═════ PROVIDED DATA ═════

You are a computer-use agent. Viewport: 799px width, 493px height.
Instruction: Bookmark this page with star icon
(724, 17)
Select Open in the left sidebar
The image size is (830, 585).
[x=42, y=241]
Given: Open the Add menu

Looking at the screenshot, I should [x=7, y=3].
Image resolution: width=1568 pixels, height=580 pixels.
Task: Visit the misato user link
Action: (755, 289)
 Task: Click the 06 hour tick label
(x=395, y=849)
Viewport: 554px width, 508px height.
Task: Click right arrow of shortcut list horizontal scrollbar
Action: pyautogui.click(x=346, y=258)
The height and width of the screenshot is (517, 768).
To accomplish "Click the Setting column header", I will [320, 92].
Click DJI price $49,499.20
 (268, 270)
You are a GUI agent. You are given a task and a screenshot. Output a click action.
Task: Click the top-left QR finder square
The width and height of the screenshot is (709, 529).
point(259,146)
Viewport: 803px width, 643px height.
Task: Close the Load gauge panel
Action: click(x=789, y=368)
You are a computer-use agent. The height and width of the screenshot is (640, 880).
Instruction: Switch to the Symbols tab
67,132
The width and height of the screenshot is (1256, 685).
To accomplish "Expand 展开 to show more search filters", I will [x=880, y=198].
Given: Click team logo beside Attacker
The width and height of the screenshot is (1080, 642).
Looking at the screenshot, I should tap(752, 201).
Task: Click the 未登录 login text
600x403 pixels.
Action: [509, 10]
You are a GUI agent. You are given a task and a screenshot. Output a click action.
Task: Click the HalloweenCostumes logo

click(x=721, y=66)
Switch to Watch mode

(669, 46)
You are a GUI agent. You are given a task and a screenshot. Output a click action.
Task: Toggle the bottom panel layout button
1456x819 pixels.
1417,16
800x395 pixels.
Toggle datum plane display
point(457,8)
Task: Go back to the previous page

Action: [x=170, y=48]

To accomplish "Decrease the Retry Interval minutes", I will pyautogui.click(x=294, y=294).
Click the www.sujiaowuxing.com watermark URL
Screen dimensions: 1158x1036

═════

→ **EXERCISE**
Where a line of the listing holds "will", show that line.

→ **ANSWER SECTION**
To accomplish "Click the Setting column header", I will [320, 92].
To accomplish "Expand 展开 to show more search filters", I will [x=880, y=198].
To accomplish "Decrease the Retry Interval minutes", I will pyautogui.click(x=294, y=294).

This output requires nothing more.